Quando a medicina toca esperança

Médicos experientes sabem que o sofrimento e a desesperança podem aproximar a ciência da fé. Muitos são céticos, contudo, como escreveu Albert Einstein, “A teoria produz um bom resultado, mas dificilmente nos aproxima do segredo do Criador. Estou, em todos os casos, convencido de que Ele não joga dados”.

Recentemente, fui chamado para examinar um paciente com um infrequente tumor na perna chamado sarcoma. Eu já havia operado sua mulher de uma lesão semelhante, porém menos grave.  

C, o nome que escolhi para ajudar a contar esta história, estava numa situação grave e talvez fosse necessária uma cirurgia mutilante, mesmo fazendo quimioterapia e radioterapia para reduzir o tamanho do tumor. Eu sabia que ele era professor de jiu-jitsu e que poderia perder sua perna e sua profissão. Sofremos durante a conversa.

Saindo do seu quarto, acompanhado de sua mulher, que chamarei de D, nossos olhos, avermelhados, sussurravam: “Tenhamos fé!”. 

Ela, então, me fez uma única reclamação do hospital: ele não permitia levar o violão para seu marido. Fiquei então sabendo que C, além de atleta, era professor de música. Naquele momento, o velho violão seria o símbolo de seu futuro.

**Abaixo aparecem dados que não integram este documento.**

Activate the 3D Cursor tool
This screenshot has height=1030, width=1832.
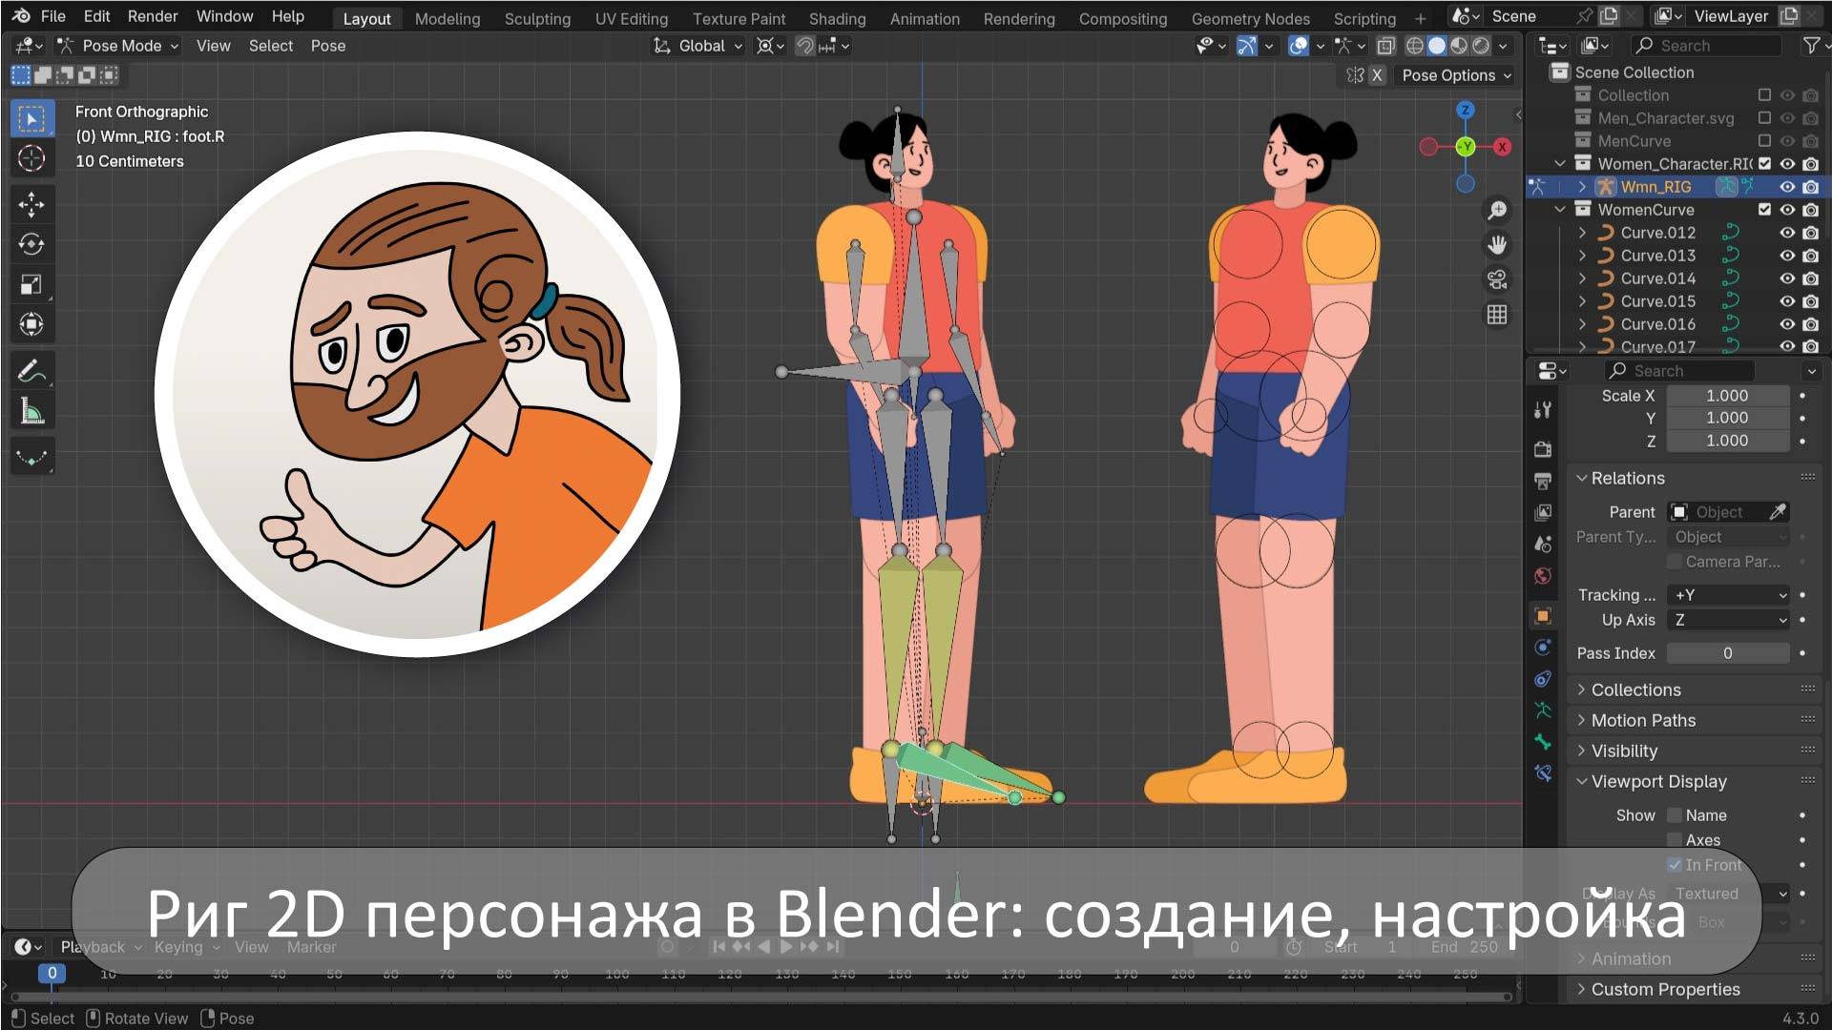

Pedi um tempo a D e fui pedir ajuda à enfermagem. Afinal, que mal faria alguém tocar suavemente um violão, se a televisão muitas das vezes incomoda tanto? A enfermeira atenciosa imediatamente conseguiu consentimento de sua supervisão. O problema foi aparentemente resolvido, mas, ao voltarmos, fomos impedidos pela segurança de entrarmos com o instrumento. Liguei para o diretor do hospital. Era sábado à tarde e a autorização foi imediata, com meu colega, sensibilizado, me desejando boa sorte na eventual cirurgia.

Fiquei parcialmente aliviado, pois a música é mágica e analgésica. Só que eu precisava de algo mais concreto para oferecer àquela família, como “certezas científicas”, mas eu não as tinha. Imaginei ser pouco dar esperança.

Já indo embora, encontro uma senhora que viera visitar uma outra paciente e que, de forma inesperada, me abraçou carinhosamente. Ao perceber meu lapso em reconhecê-la, veio em meu socorro: “Sou a mãe de D, médica, que você operou, lembra?”. D, esposa de C, que estava ao meu lado, parecia congelada ao ouvir o que eu e a mãe da outra D, sua homônima, conversávamos.

Há muitos anos eu havia operado aquela querida médica e surfista de um de sarcoma numa localização praticamente igual à de C. Além da cirurgia, ela foi submetida a radioterapia e quimioterapia, sem necessitar de amputação, e, após uma longa recuperação, voltou a surfar.

D voltou rapidamente ao encontro de C para lhe contar a história de mais uma vitória da ciência. Naquela noite, C e D dormiram aliviados e eu convencido de que a esperança nunca é “pouco”, pois Deus não joga dados.